A book each of us should read: Soul of a New Machine by Tracy Kidder
Problem: Addc.
- Takes a source, a destination, the carry bit, and word/byte
- Handles Add, Addc, Sub, subc and CMP
→ carry for ADD: 0
⇒ SRC, 0
→ carry for ADDC: psw.c
⇒ SRC, psw.c
→ SUB
⇒ ~SRC , carry is 1
→ SUBC
⇒ ~SRC, psw.c
→ CMP
⇒ ~SRC, carry is 1
→ ~ = 2's compplement
- because subtraction is the addition of the 2's complement
- The mistake was in the update PSW function, which takes src dst result w/b
- it should be SRC + Carry, dst, res, w/b
- res = dst + [src + carry]
CACHE:
- Cache puts a fast memory between the CPU and the main memory bank, since accessing memory is expensive, in hopes that it will speed up the cpu performance.
Two cache organizations:
Direct mapping:
• essentially a hash function
• Take the address, from the MAR, which maps to a location in the cache.
• Mask off the least significant 4 (for example) bits, giving us 16 possible cache locations that addresses can map to.
• If we have location 1000, it maps to cache[0]
• This is great until we get to 1010, because it also maps to that location.
• The program in cache is 8 words long. If our entire program can fit in the cache then it will run super fast.
• Address 1002 would map to cache[2]... etc etc
The problem is we keep accessing the same location
Assume, for the sake of argument that we have a very small program.
Say it starts at 1000. Say the data begins at 2000.
If we are using direct mapping, we will read in 1000, and its intruction. Then 1002...
Then let's say the code accesses 2000. That means that 1000 gets overwritten in cache.
If this happens to be a loop, when we come back to 1000 the value will be overwritten again.
To combat this, we can try associative
Associative:
• essentially a table lookup.
• Associative is effectively a linear search. The structure internally isn't, but from a logical/software perspective it can be considered a linear search.
• In the case of the example, we can have all 4 lines of our program occupying the first four lines of the cache.
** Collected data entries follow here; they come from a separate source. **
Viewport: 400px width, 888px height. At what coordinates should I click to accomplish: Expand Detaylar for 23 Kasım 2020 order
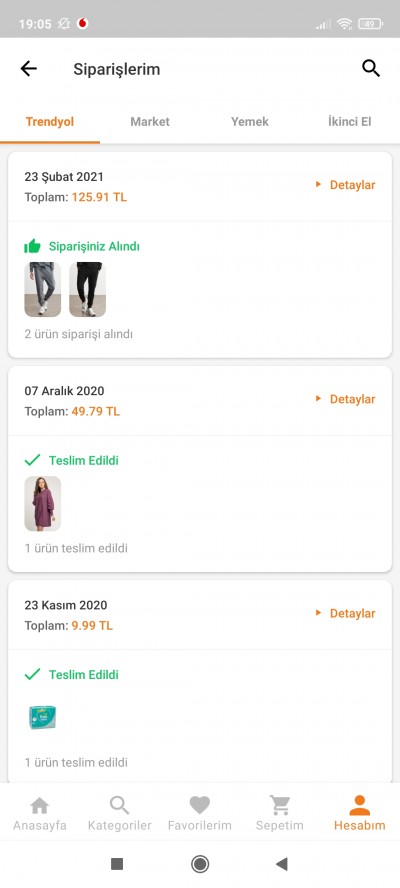point(346,613)
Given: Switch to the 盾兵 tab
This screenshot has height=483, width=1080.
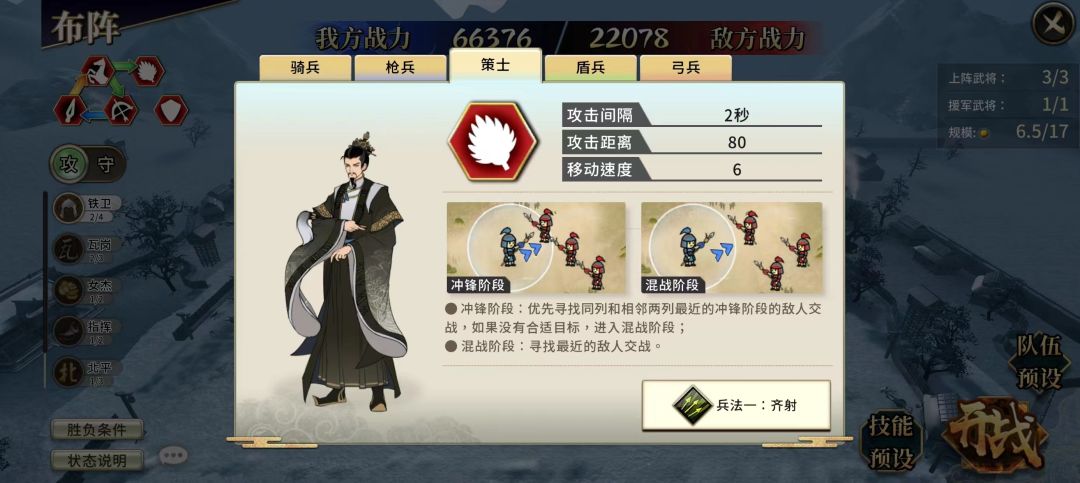Looking at the screenshot, I should 590,68.
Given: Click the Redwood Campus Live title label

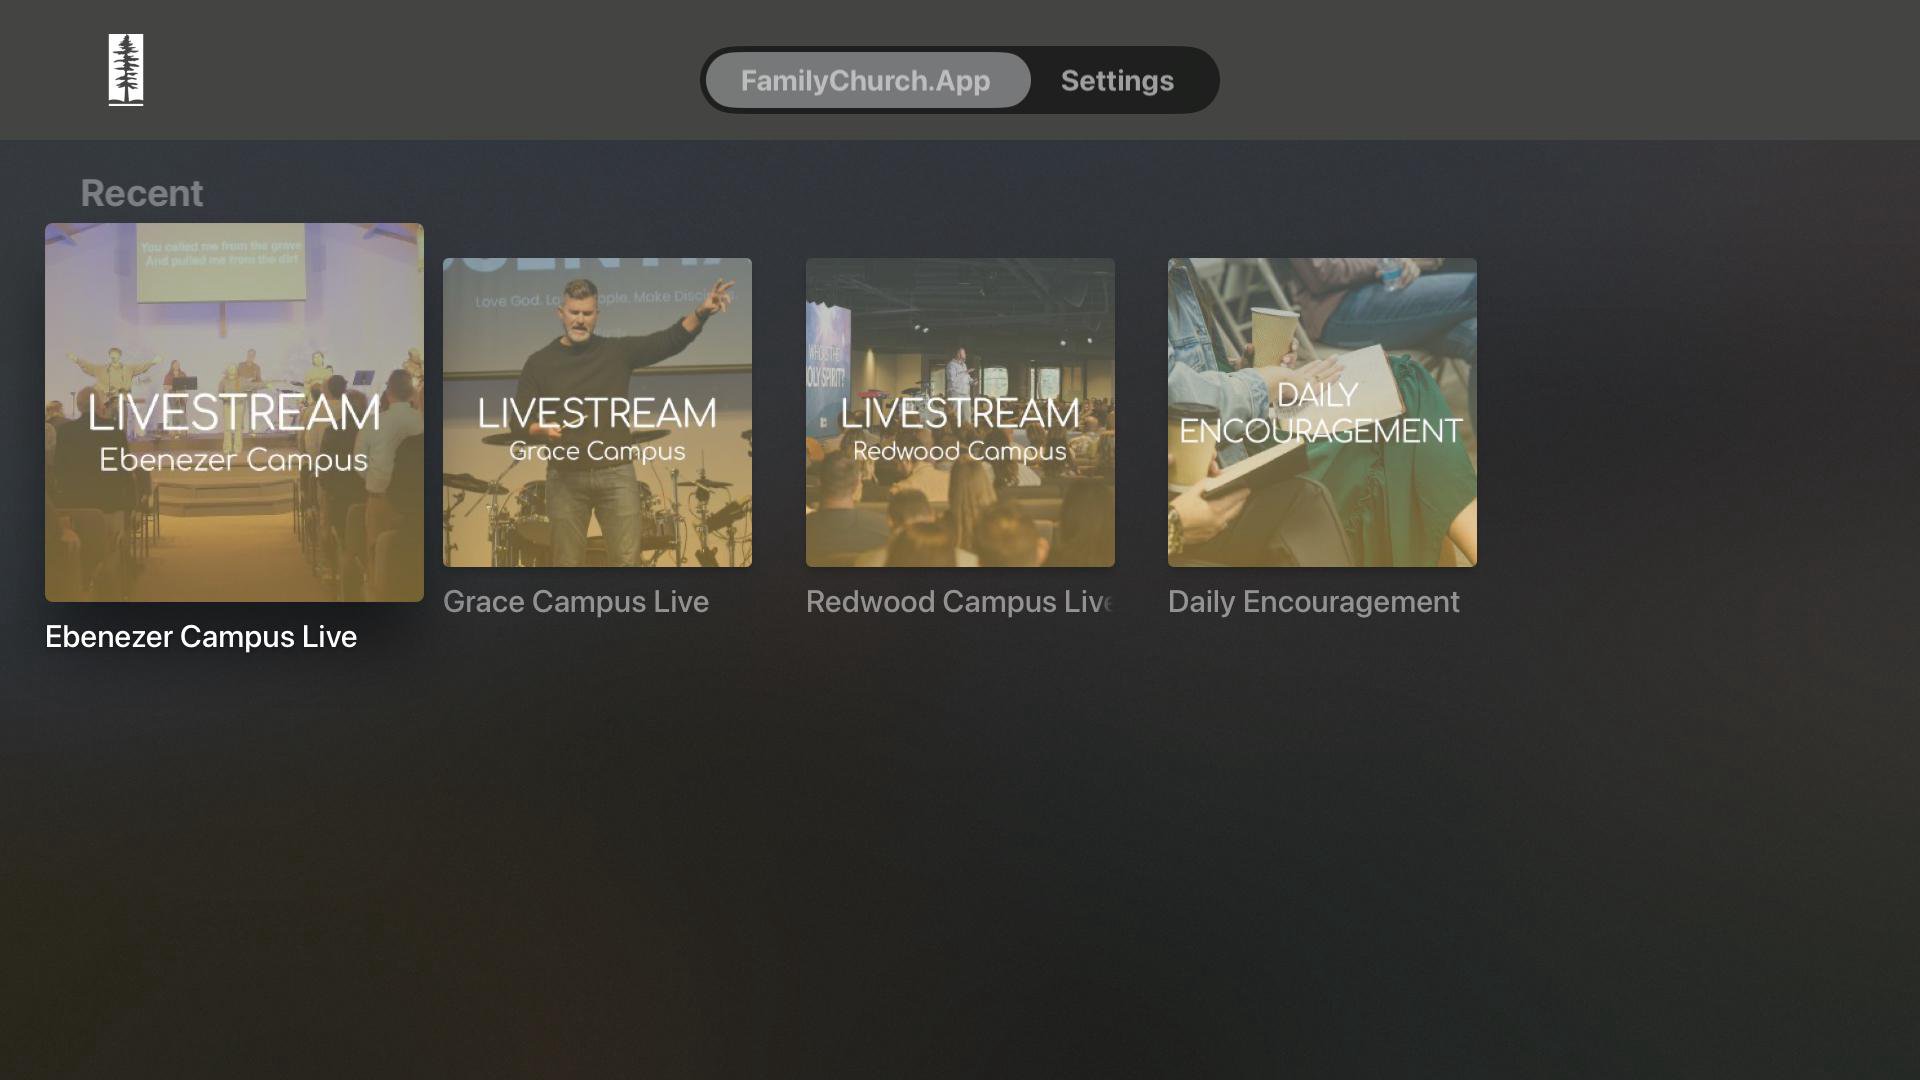Looking at the screenshot, I should click(959, 602).
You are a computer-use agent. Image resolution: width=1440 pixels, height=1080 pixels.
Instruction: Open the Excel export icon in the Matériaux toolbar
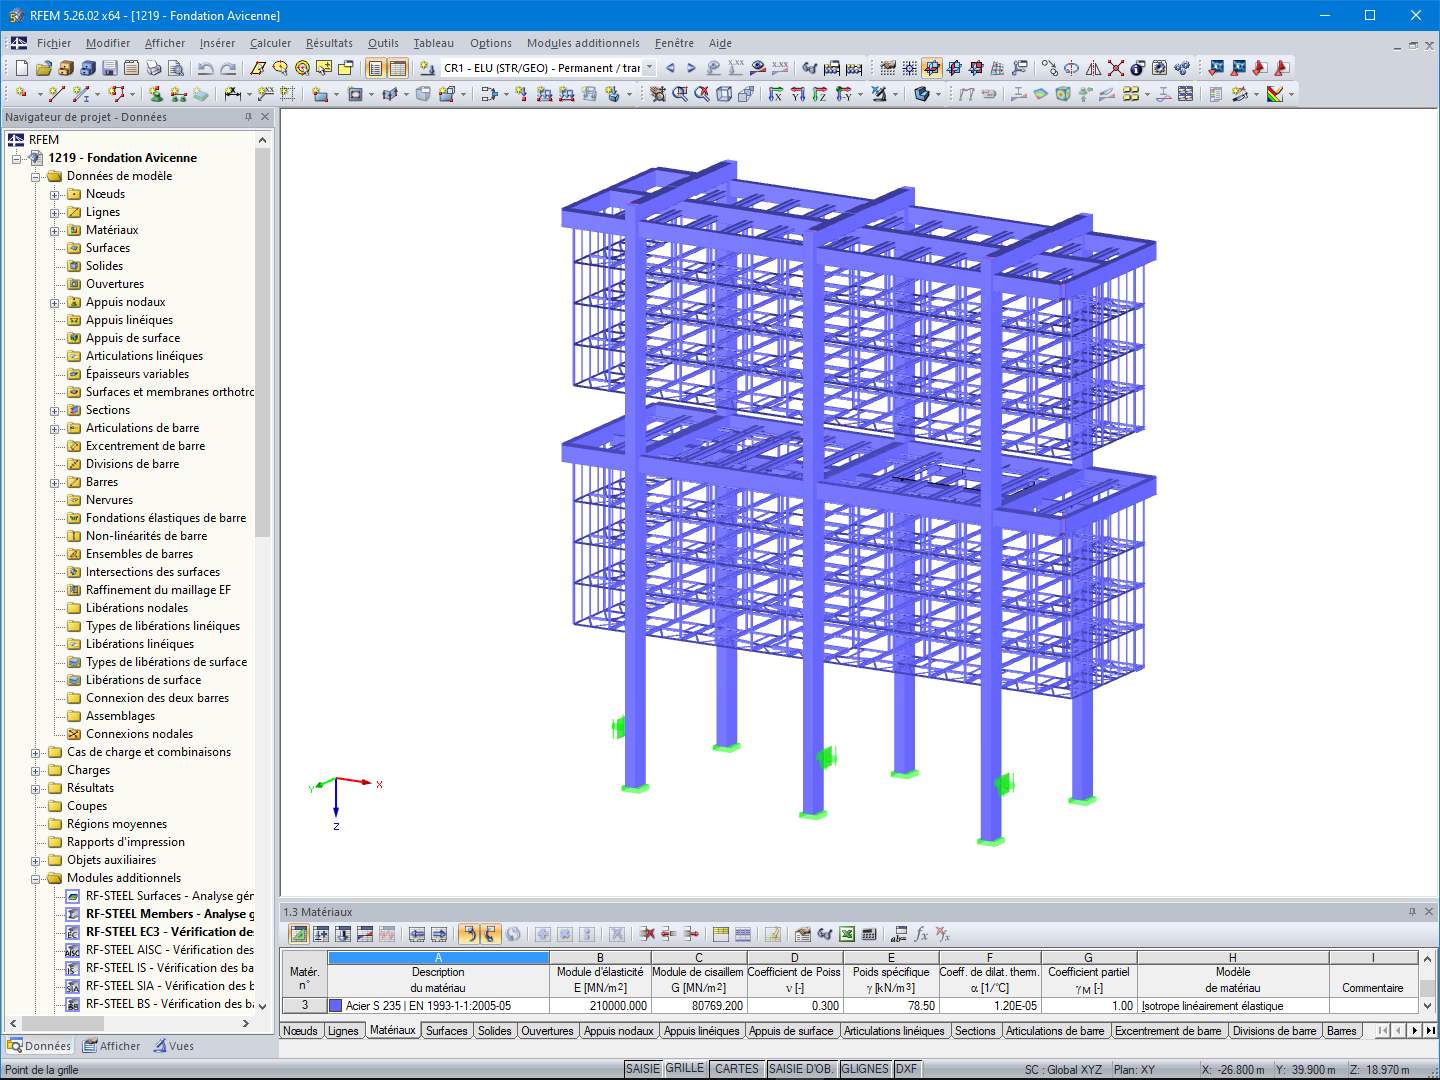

And we have space leftover to store address 2000.
• Now, each time we access memory, the function is the quivalent of a linear search, it goes through the cache and finds what it needs without overwriting anything. Instead, things are written to the next available space in cache.
• We have effectively reduced collisions that take place.
• What we're trying to do : hits vs misses
◇ Hits: when we access the cache, the contents exist.
◇ Miss: access the cache, the item is not there. Then we have to service the miss (presumably a fetch)
What if we have a miss?
That is, the cache is searched and the item is not there. (if the item is found, it gets returned.)
If the item isn't there, we have to go out to main memory.
We might have to kick something out of the cache.
Assuming we're using direct mapping:
The item we're removing from the cache may need to be written back to main memory. Only if the item is data (not instruction) and has been changed will it need to be pushed to the main memory.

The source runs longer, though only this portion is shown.